Si en lugar de vivir de la caridad de los demás hubiese sido poderoso, no hubiera tardado mucho en deshacerse de su fortuna en provecho del primer adulador que le hubiese salido al paso.
Si le daban algún dinero para sus gastillos particulares, o bien no sabía qué hacer con él y lo conservaba mucho tiempo en su bolsillo, o, a lo mejor, lo gastaba de improviso y de una vez, sin fijarse cómo ni en qué.
Piótr Aleksándrovich Miúsov, hombre de honradez a lo burgués, y que conocía bien el valor del dinero, decía a Aliosha:
—He aquí, tal vez, el único hombre en el mundo al cual se le puede abandonar en medio de una plaza pública, en una ciudad de un millón de almas donde no conociese a nadie, sin temor de que llegue a faltarle nada. Hasta creo que tendrían a gala el ofrecerle cuanto necesitase, considerándose todavía muy honrados con que Aliosha aceptase.
Solo le faltaba un año para terminar sus estudios cuando declaró bruscamente a sus nuevos protectores que debía partir inmediatamente a casa de su padre para arreglar ciertos asuntos.
Aquellos se esforzaban por disuadirle, pero el mozo se obstinó en su resolución.
No obstante, sus bienhechores le proporcionaron el dinero que necesitaba para el viaje...
Cuando su padre le preguntó por qué motivo había interrumpido sus estudios estando a punto de terminarlos, Aliosha no respondió y se quedó pensativo.
Pronto se supo que buscaba la tumba de su madre.
Ciertamente, aquel no debía ser el único motivo de su repentino viaje, pero es seguro que ni él mismo podía explicarse la causa real que lo había ocasionado.
Había obedecido a un impulso instintivo...
Fiódor Pávlovich no pudo indicarle el lugar donde se hallaba la sepultura de su segunda esposa, por la sencilla razón de que no había ido nunca a visitarla; ni siquiera había acompañado el cadáver hasta su última morada.
Aliosha, más aún que Iván, ejerció sobre su padre una influencia moralizadora.
Se hubiese creído que los buenos instintos de aquel viejo habían despertado después de estar largo tiempo adormecidos.
—¿Sabes —le decía a menudo, contemplándole de cerca— que te pareces mucho a Klikusca?
Así llamaba a su segunda difunta esposa.
Grigori fue quien, por fin, indicó al joven el cementerio en que se hallaba la tumba de Klikusca.

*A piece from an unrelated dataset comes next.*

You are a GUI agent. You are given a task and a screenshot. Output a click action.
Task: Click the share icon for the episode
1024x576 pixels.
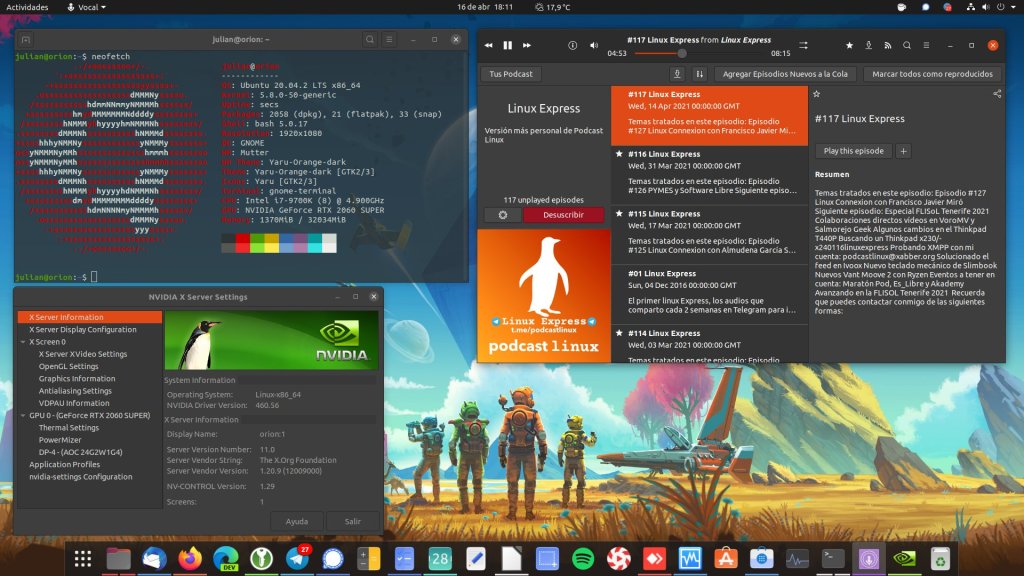point(997,94)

El antiguo sirviente del padre lo condujo a un ángulo apartado del campo santo y le mostró una losa modesta, pero decente, sobre la cual se veía escrito el nombre y la edad de la difunta, como asimismo su clase social y la fecha del año en que falleció.
También se veía grabado un epitafio, una cuarteta de esa literatura tan estimada por la clase media.
Aliosha supo con asombro que el autor de aquella obra era el propio Grigori.
El joven no demostró ningún exceso de sentimentalismo ante la tumba de su madre.
Escuchó pacientemente la pomposa explicación que Grigori le dio acerca de la construcción de la tumba y partió luego con la cabeza inclinada sobre el pecho.
Después no volvió jamás al cementerio.
Este episodio produjo en Fiódor Pávlovich un efecto inesperado.
Sacó mil rublos de su arca y los llevó al monasterio para que dijesen misas en sufragio del alma de su esposa; pero no de la segunda, madre de Aliosha, sino de la otra, de Adelaida Ivánovna, aquella que le pegaba cuando reñían.
Sin embargo, aquella misma noche se embriagó y llenó de improperios a los monjes delante de Aliosha. Como puede verse, el vino le iluminaba más que la religión.